[Saved data entries]
____________________
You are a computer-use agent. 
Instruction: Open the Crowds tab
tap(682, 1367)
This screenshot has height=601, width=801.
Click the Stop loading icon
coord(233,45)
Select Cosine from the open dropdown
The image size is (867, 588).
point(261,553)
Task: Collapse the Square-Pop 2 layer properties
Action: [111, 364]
____________________
Render every line of the material above as a Markdown table, with each line's number under Row and the line itself under Text. Leave out blank lines.

| Row | Text |
|---|---|
| 1 | You are a computer-use agent.  |
| 2 | Instruction: Open the Crowds tab |
| 3 | tap(682, 1367) |
| 4 | This screenshot has height=601, width=801. |
| 5 | Click the Stop loading icon |
| 6 | coord(233,45) |
| 7 | Select Cosine from the open dropdown |
| 8 | The image size is (867, 588). |
| 9 | point(261,553) |
| 10 | Task: Collapse the Square-Pop 2 layer properties |
| 11 | Action: [111, 364] |